BLOC DE TEXTE:
=====
Un monde presque intégralement post-humain où de solides porcelaines automates néanmoins endommagées agissent sur la foi de mémoires programmées et parcellaires. Magnifique de poésie cruelle et de tendresse inattendue.

Avant ce soir, Pue-la-Viande mangerait la terre. Il le savait d’avance, le sentait.
Il en avait une si grande envie qu’elle en était douloureuse. Comme une fièvre dans ce qui lui servait de nerfs ; dans ses tendons d’acier vrillé, ses tresses de câbles fins comme des cheveux, impossibles à casser. Ils en tremblaient presque.
Manger la terre.
Pas exactement. Pue-la-Viande la fourrerait dans sa bouche, à grandes pelletées de ses mains cassées. Ses doigts tenaient encore ; l’ossature métallique, les rouages des articulations. Mais la céramique cuite, tout autour, était fendillée, craquelée comme la coquille d’un oeuf dur tombé par terre. Ça grinçait. Des os dans une fracture ouverte.
Parfois, il ne sentait rien avant de chasser. Aucun tremblement. Aucune envie. Parfois, il n’était pas sûr. De lui, de ses coups, du résultat à venir. Mais là, aujourd’hui, il n’hésitait même pas. Il en aurait eu des vertiges s’il avait été humain.
Le golem ne pouvait pas avaler, ingérer le sable et les blocs de terre, les caillots agglomérés par les fausses pluies de dix-sept heures neuf – toujours la même heure, toujours la même pluie.
Son gosier était là en trompe-l’œil. Il parlait, criait, grondait, mais ne pouvait rien avaler. Sauf les perles, bien entendu, et les rares souvenirs glauques qu’elles libéraient une fois mangées. Souvenirs d’autres golems, d’autres époques, d’autres maîtres. Des souvenirs douloureux, acides comme des citrons verts.
Mais ça, Pue-la-Viande n’avait pas envie d’y penser, pas tout de suite.
Il avait si souvent gratté le sol, si souvent mangé les perles, gobé les souvenirs. Il tentait de compter, pendant qu’il se faisait ombre dans l’obscurité, qu’il poursuivait sa proie dans une course lente, une course d’insecte aux aguets, comme dans les cauchemars.
=====
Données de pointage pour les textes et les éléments
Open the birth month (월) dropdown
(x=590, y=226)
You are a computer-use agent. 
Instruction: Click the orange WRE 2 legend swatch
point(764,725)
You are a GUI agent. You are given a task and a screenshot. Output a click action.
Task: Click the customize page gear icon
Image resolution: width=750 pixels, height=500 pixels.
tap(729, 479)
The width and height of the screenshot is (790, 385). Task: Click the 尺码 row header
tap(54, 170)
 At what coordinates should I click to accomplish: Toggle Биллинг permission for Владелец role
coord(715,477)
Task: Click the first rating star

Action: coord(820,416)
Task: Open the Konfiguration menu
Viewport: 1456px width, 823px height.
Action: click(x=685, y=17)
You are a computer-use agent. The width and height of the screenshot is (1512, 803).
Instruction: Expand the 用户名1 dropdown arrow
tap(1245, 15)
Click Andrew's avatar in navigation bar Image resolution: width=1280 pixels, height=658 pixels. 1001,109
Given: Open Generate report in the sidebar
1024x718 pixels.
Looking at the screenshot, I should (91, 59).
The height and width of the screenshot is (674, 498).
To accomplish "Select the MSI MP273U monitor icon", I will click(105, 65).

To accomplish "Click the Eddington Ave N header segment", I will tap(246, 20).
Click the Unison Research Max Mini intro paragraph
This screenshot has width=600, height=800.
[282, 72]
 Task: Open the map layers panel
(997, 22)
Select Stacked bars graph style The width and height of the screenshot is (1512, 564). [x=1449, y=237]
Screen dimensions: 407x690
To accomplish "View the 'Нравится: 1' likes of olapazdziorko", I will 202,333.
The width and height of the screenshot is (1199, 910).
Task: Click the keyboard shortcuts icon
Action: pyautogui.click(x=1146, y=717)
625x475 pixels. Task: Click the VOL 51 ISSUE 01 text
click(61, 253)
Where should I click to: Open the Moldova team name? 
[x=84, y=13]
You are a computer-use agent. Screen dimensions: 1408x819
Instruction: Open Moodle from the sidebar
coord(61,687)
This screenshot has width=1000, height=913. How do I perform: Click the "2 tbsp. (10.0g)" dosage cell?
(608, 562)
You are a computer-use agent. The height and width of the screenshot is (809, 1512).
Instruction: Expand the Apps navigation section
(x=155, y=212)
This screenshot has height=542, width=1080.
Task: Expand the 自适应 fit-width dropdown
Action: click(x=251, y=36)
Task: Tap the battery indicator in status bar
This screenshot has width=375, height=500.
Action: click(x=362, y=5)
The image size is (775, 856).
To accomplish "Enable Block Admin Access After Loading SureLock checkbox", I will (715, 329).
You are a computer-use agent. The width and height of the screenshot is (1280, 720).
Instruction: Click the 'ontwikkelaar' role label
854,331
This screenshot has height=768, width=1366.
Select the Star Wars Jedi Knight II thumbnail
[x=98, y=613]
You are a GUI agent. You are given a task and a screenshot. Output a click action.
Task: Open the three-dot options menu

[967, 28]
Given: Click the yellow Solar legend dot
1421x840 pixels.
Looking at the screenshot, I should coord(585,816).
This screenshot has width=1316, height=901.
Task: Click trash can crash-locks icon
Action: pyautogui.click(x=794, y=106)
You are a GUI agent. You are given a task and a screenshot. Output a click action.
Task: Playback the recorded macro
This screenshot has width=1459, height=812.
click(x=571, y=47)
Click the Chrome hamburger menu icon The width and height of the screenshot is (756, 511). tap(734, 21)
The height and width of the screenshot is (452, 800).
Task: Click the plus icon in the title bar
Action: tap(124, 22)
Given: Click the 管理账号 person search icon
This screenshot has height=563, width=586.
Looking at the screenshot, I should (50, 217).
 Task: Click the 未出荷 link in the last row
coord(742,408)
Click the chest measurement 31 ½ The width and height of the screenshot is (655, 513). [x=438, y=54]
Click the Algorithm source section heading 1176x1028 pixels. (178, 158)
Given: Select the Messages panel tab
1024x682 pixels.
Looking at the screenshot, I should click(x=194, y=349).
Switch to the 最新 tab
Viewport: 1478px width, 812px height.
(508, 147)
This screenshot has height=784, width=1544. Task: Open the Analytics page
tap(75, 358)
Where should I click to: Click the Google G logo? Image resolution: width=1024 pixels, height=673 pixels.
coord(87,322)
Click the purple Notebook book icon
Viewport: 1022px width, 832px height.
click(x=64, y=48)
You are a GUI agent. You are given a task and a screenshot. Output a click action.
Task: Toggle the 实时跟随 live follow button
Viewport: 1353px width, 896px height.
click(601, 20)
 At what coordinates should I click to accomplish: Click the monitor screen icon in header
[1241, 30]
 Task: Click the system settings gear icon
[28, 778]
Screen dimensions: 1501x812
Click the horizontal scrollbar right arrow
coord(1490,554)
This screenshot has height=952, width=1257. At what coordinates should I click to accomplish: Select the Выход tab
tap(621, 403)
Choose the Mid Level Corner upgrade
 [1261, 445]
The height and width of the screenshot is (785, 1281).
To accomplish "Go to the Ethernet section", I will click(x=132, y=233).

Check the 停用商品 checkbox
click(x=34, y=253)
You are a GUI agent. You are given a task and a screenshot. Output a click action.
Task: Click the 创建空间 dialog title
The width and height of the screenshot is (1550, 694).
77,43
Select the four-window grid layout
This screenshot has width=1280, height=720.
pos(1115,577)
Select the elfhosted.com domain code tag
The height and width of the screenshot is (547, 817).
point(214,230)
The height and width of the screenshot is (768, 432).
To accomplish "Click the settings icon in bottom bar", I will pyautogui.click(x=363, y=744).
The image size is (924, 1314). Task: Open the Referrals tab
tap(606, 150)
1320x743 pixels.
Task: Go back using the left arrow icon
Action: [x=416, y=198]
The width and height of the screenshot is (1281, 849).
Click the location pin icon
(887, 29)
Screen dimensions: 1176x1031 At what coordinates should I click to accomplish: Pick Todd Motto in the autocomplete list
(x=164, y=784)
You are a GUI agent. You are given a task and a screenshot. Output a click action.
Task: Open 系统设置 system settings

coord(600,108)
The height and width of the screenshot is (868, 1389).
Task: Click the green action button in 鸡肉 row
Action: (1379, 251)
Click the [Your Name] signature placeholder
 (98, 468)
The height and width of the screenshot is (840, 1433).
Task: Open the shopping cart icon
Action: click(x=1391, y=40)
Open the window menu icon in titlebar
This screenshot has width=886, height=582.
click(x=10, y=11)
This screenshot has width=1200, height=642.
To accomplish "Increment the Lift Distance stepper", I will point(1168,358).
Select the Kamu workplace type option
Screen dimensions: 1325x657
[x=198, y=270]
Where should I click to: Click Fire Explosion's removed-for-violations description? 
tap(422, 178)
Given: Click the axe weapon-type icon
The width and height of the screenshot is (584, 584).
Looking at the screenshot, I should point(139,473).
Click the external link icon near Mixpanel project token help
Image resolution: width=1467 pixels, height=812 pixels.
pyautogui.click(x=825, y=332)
=====
CONSIGNE DONNÉE 1:
Reproduisez fidèlement le passage de l’extrait sur le golem qui s’ouvre sur les mots « Il en avait » et se referme sur « avait été humain. ».
CONSIGNE DONNÉE 2:
Dans l’extrait sur le golem, relevez toutes les comparaisons introduites par le mot « comme », en citant chacune depuis « comme » jusqu’au signe de ponctuation qui suit.

SOLUTION RÉDIGÉE 1:
Il en avait une si grande envie qu’elle en était douloureuse. Comme une fièvre dans ce qui lui servait de nerfs ; dans ses tendons d’acier vrillé, ses tresses de câbles fins comme des cheveux, impossibles à casser. Ils en tremblaient presque.
Manger la terre.
Pas exactement. Pue-la-Viande la fourrerait dans sa bouche, à grandes pelletées de ses mains cassées. Ses doigts tenaient encore ; l’ossature métallique, les rouages des articulations. Mais la céramique cuite, tout autour, était fendillée, craquelée comme la coquille d’un oeuf dur tombé par terre. Ça grinçait. Des os dans une fracture ouverte.
Parfois, il ne sentait rien avant de chasser. Aucun tremblement. Aucune envie. Parfois, il n’était pas sûr. De lui, de ses coups, du résultat à venir. Mais là, aujourd’hui, il n’hésitait même pas. Il en aurait eu des vertiges s’il avait été humain.

SOLUTION RÉDIGÉE 2:
- Comme une fièvre dans ce qui lui servait de nerfs
- comme des cheveux
- comme la coquille d’un oeuf dur tombé par terre
- comme des citrons verts
- comme dans les cauchemars